- Name: Richard Wallace ANNAND
- D.O.B: 5th Nov, 1914
- D.O.A: 15th May, 1940
- D.O.D: 24th Dec, 2004
- Award: Victoria Cross
- Occupation at time of action: Second Lieutenant, 2nd Battalion The Durham Light Infantry, 6th Brigade, 2nd Division
- Book: The Complete History - Volume 3
The River Dyle, Belgium 15-16 May 1940
15-16 May 1940
The Second World War 1939 - 40
As the German invasion of the Low Countries progressed, the River Dyle, flowing north through Louvain, formed an Allied defensive line east of Brussels. 2nd Division manned the section from south of Rhode St Agathe to Wavre. Second Lieutenant R W Annand distinguished himself in resisting German attacks here on the night of 15-16 May 1940 and was awarded the VC for his gallantry. However, the German advance through the Ardennes to the South threatened to turn the Allied flank and on the night of the 16th a withdrawal was ordered to the line of the Scheldt.

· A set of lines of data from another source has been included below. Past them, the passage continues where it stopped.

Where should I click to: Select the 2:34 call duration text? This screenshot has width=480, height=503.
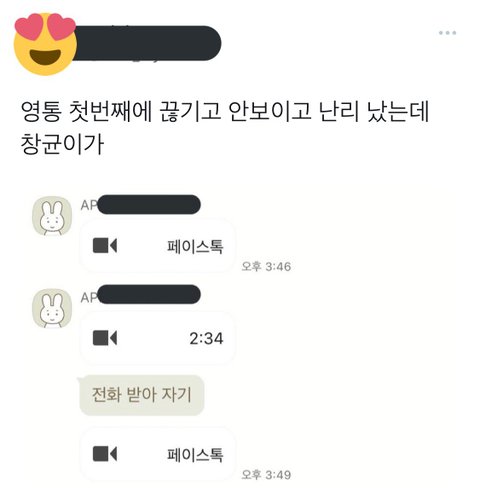pyautogui.click(x=206, y=339)
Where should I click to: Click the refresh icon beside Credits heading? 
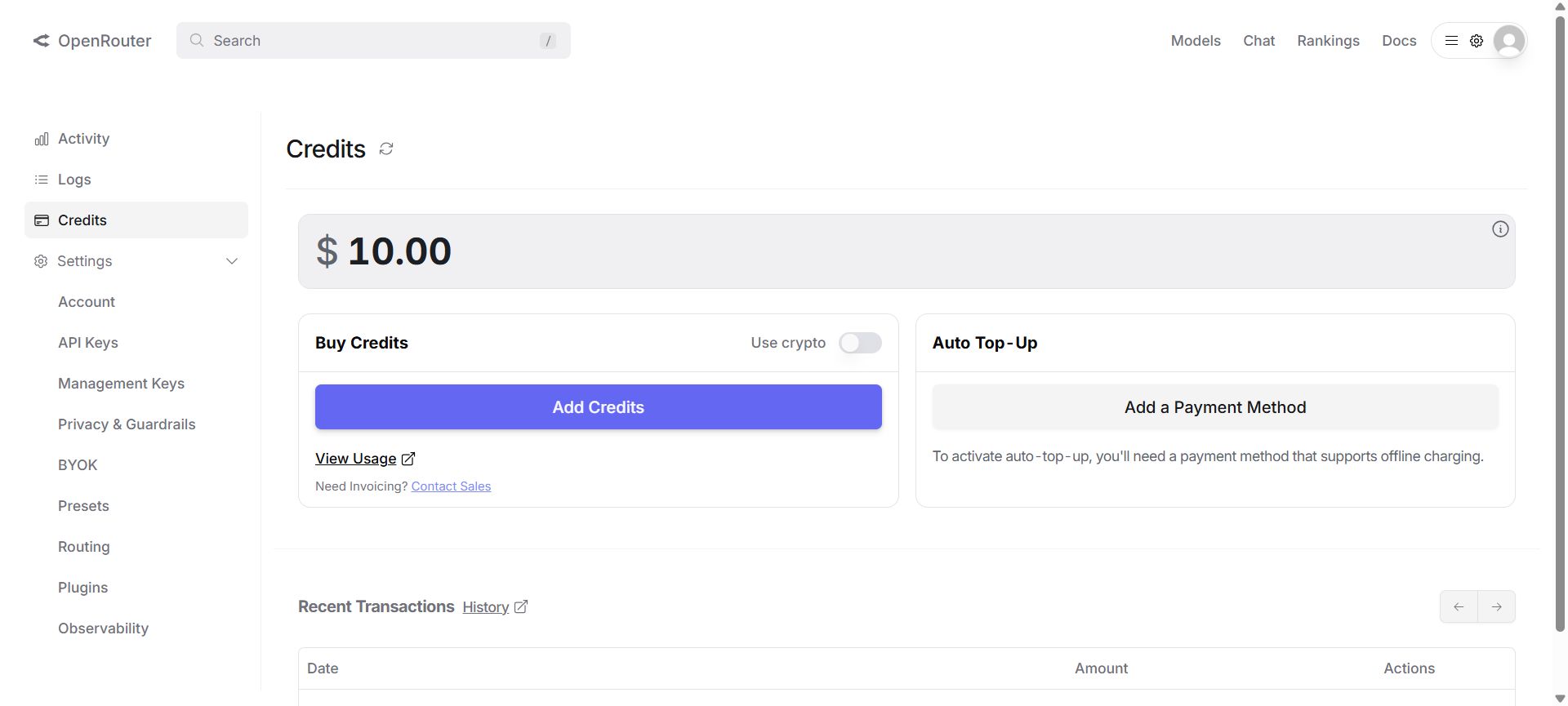click(x=386, y=149)
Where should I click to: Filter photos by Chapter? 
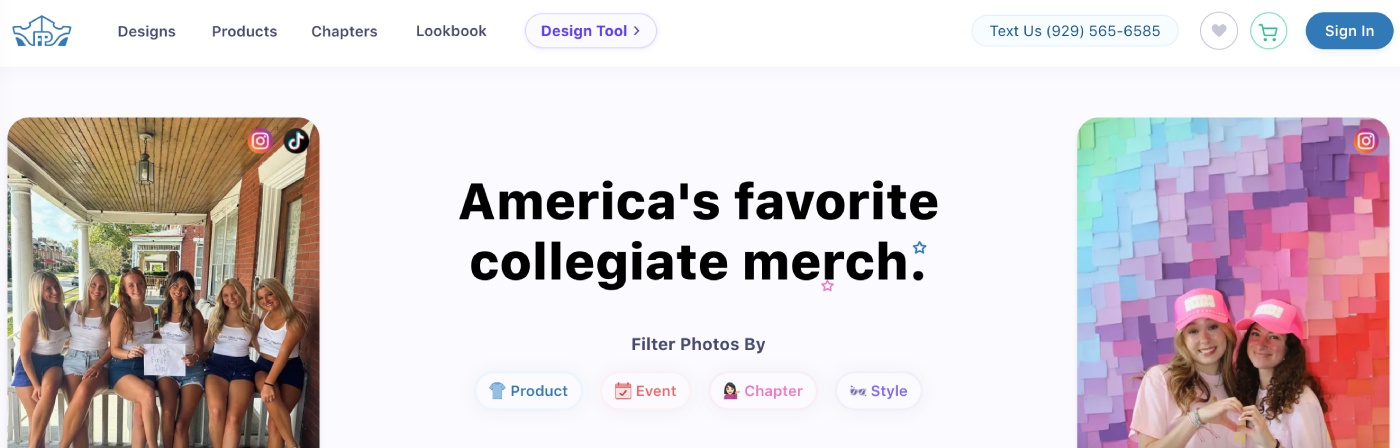click(x=763, y=391)
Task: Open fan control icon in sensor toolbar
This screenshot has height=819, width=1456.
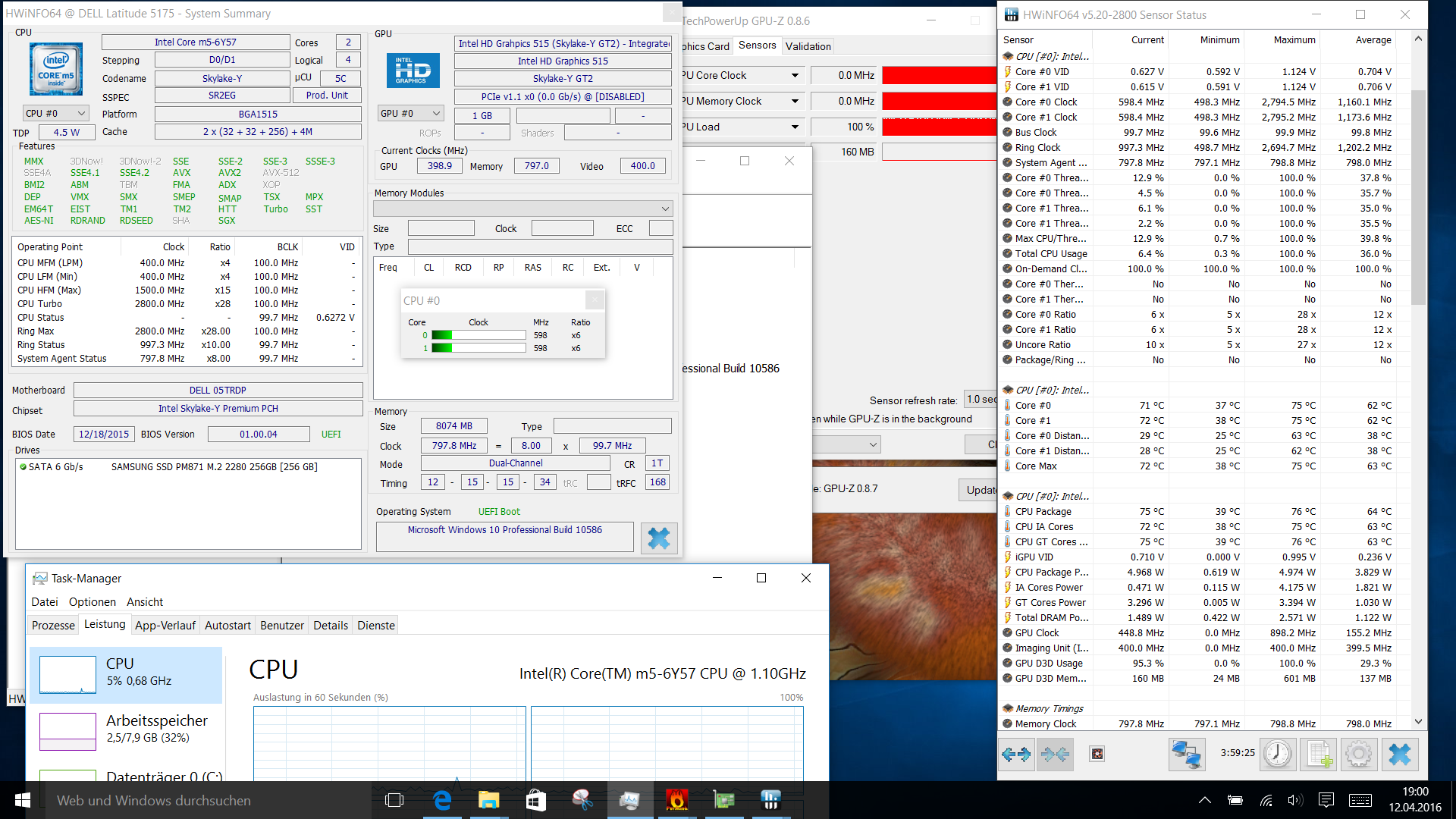Action: tap(1097, 754)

For most conspicuous gallantry on the 15th-16th May 1940, when the platoon under his command was on the south side of the River Dyle, astride a blown bridge. During the night a strong attack was beaten off, but about 11 a.m. the enemy again launched a violent attack and pushed forward a bridging party into the sunken bottom of the river. Second Lieutenant Annand attacked this party, but when ammunition ran out he went forward himself over open ground, with total disregard for enemy mortar and machine-gun fire. Reaching the top of the bridge, he drove out the party below, inflicting over twenty casualties with hand grenades. Having been wounded he rejoined his platoon, had his wound dressed, and then carried on in command. During the evening another attack was launched and again Second Lieutenant Annand went forward with hand grenades and inflicted heavy casualties on the enemy. When the order to withdraw was received, he withdrew his platoon, but learning on the way back that his batman was wounded and had been left behind, he returned at once to the former position and brought him back in a wheelbarrow, before losing consciousness as the result of wounds.